Coz’ pt-table-sync will treat the master as the source and the slave as the destination. It will lock the table (–lock=1) on master, apply changes on master which will eventually be replicated to slave and thus causing the sync.
Respective snippet of code from pt-table-sync script V.2.2.15:
lock_server(src => $src, dst => $dst, %args); ... $exit_status |= sync_a_table( src => $src, dst => $dst, where => 1, # prevents --where from being used diff => $diff, %args, ); ... unlock_server(src => $src, dst => $dst, %args);
Again… coming back to our point, pt-table-sync wouldn’t work well on Galera with –sync-to-master. Let’s do an attempt:
PTDEBUG=1 ./pt-table-sync --verbose --execute --replicate=pyth.checksum --sync-to-master --tables slave_repl.tmp h=localhost,u=root,p=$pw > slave_repl.tmp.sql
If you run the above command (on slave) with debug you will note following error:
# TableSyncer:6114 4650 Committing DBI::db=HASH(0x177cf18) Deadlock found when trying to get lock; try restarting transaction at line 6115 while doing slave_repl.tmp on localhost
(without PTDEBUG you won’t see much on slave except it will report nothing changed!)
Great, so why the error?
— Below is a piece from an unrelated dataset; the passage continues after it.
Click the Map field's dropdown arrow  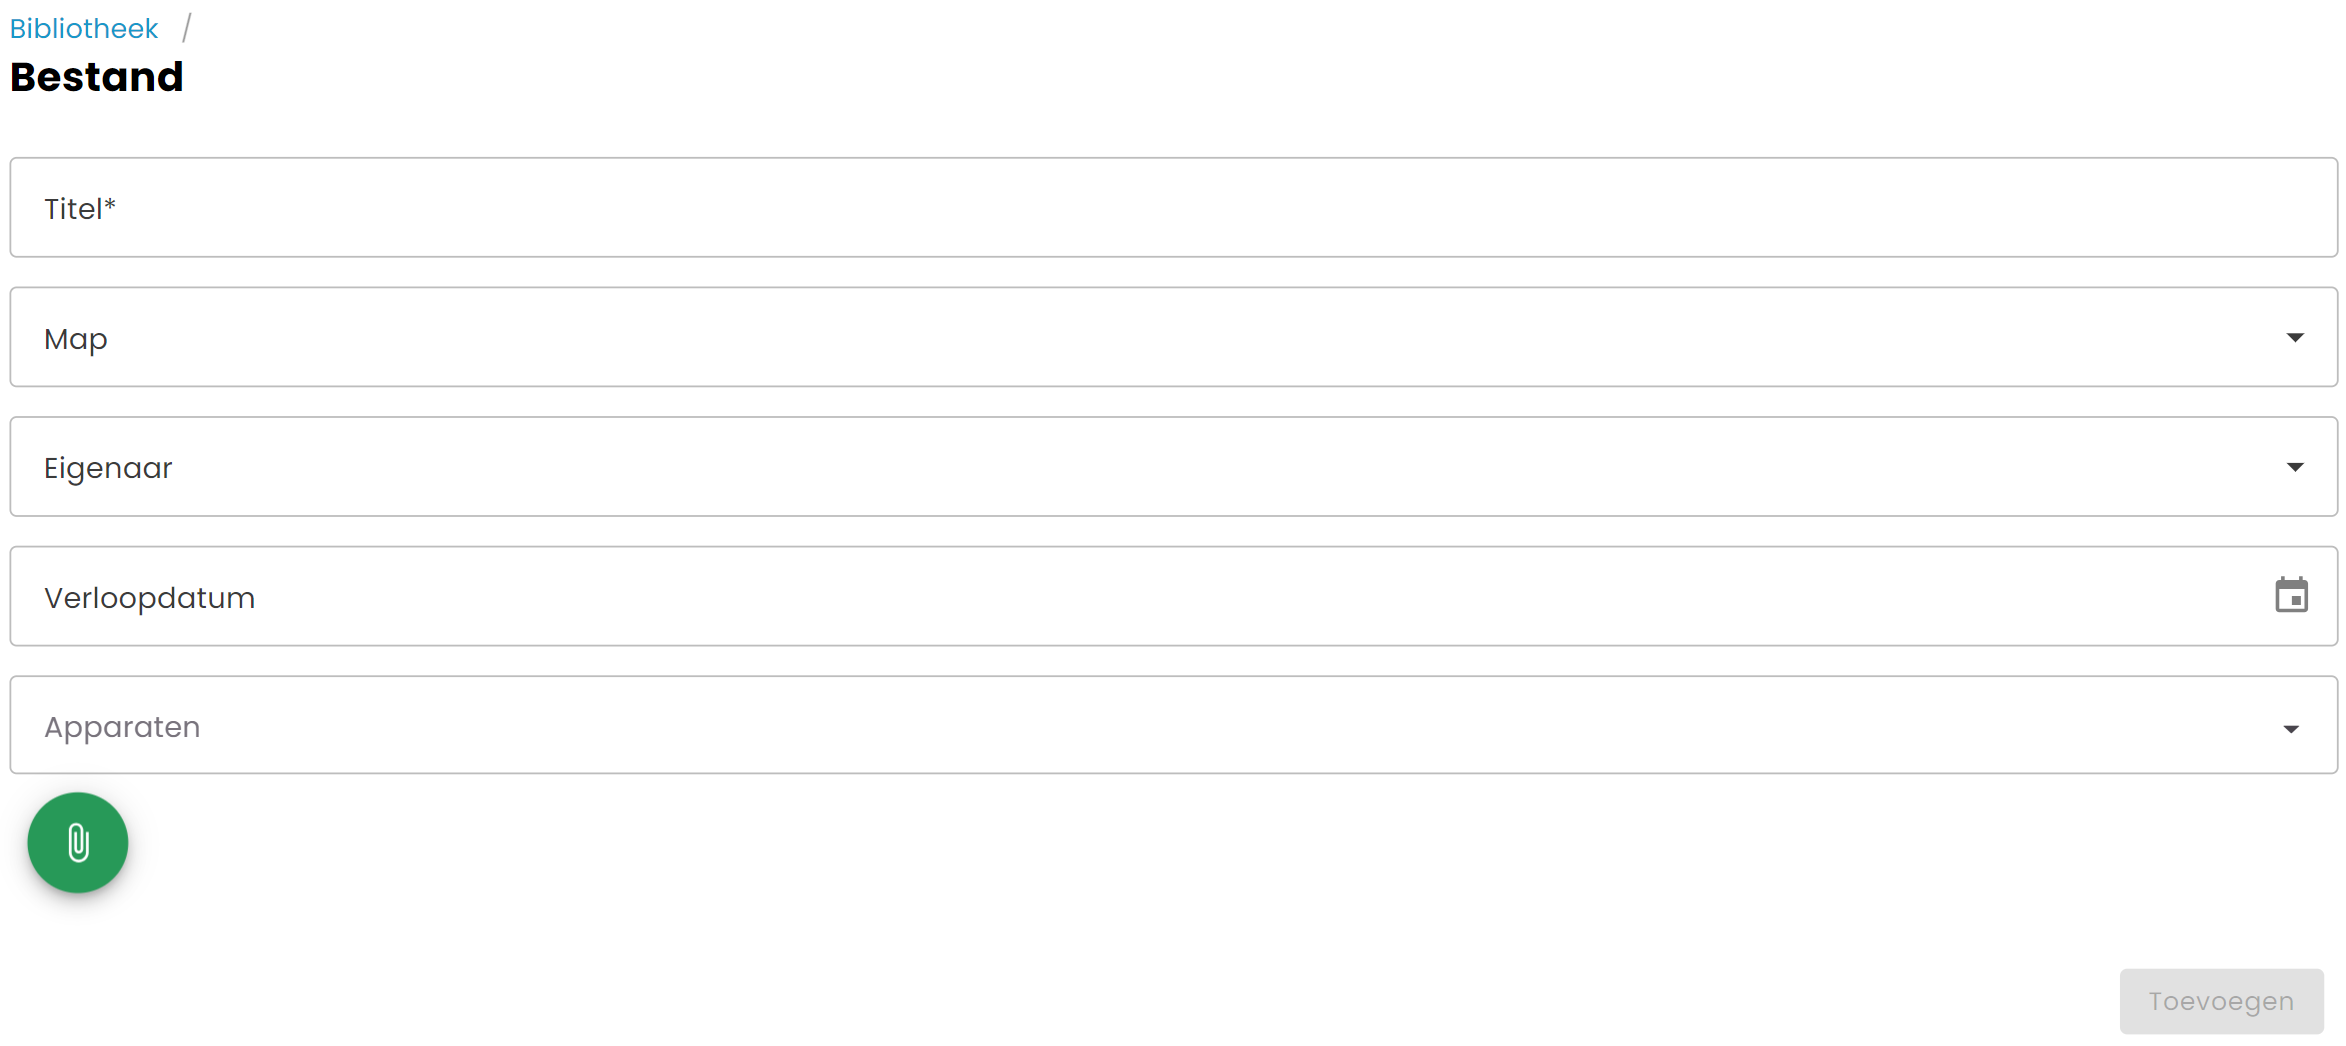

Let’s again check the code snippet (pt-table-sync V.2.2.15):
sub lock_table { my ( $self, $dbh, $where, $db_tbl, $mode ) = @_; my $query = "LOCK TABLES $db_tbl $mode"; PTDEBUG && _d($query); ...
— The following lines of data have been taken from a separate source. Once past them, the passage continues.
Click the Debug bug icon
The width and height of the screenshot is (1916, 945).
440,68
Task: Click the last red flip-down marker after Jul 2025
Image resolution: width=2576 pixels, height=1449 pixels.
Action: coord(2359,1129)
As you see, it’s calling up for LOCK TABLES and Galera, which as we know, doesn’t support explicite locking because of the conflict with multi-master replication. That’s the reason for the error above.
Okay, let continue… Upon executing pt-table-sync on slave, the “master”‘s (Galera node’s) error-log will show the following error:
2015-08-27 14:45:07 6988 [Warning] WSREP: SQL statement was ineffective, THD: 17, buf: 1399 QUERY: commit => Skipping replication
We already have a bug report in place and if it affects you, go ahead and mark it so.
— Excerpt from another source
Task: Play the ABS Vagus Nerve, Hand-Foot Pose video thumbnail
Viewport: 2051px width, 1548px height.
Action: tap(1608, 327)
So how would you fix this?
Easy Answer: Do a complete rebuild of slave from a fresh data backup of the cluster node.
Desync the cluster node, take the backup and restore it on a slave machine and setup replication.
But let’s think about an alternate method other than a complete restore…
“fixing using pt-slave-restart?”
But pt-table-sync is “not Galera Ready” as they say!!
Even then, pt-table-sync can help us understand the differences and that’s the long answer 🙂
It can still work and prepare SQL for you using –print –verbose options.
./pt-table-sync --verbose --print --replicate=pyth.checksum --sync-to-master --tables slave_repl.tmp h=localhost,u=root,p=$pw > slave_repl.tmp.sql
So, all you need to do is run the SQL against a slave to fix the discrepancies. You may choose to desync the node and run the pt-table-sync to generate differential sql. You’ll still need to confirm if slave got synced by re-running the pt-table-checksum and the discrepancies are resolved.
Our steps to resync a PX Cluster’s slave using pt-table-sync are as follows:
(Note: It’s advisable to stop writes on cluster to fix the discrepancies on slave. “Why?” “Explained later.”)
– Desync master node:
set global wsrep_desync=ON;
– Generate differential SQL:
./pt-table-sync --verbose --print --replicate=pyth.checksum --sync-to-master --tables slave_repl.tmp h=localhost,u=root,p=$pw > slave_repl.tmp.sql
– Review the sql generated and execute them on slave.
– Once slave is synced, you can:
set global wsrep_desync=OFF;
– Finally rerun the pt-table-checksum to verify the discrepancies.
That concludes our solution.
“Wait, but why desync?”
hmm… Well wsrep_desync is a dynamic variable which controls whether the node can participate in Flow Control.
“hold on!! Flow control??”
Galera has synchronous replication where in node provides the feedback to rest in the group – fellas-I’m-late-hold-on OR okay-let’s-continue-the-job. So this communication feedback is flow control. (You should read galera-documentation & Jay’s post).
When we will set wsrep_desync=ON on master, it will continue to replicate in and out the writesets as usual; but flow control will no longer take care of the desynced node. So, other nodes of the group won’t bother about the deynced node lagging behind. Thus by desyncing we’re making sure that our operations on one node are not affecting the whole cluster. This should answer why writes need to be stopped before starting to sync.
Hope this helps.
PS: This blog was published on Pythian Blog.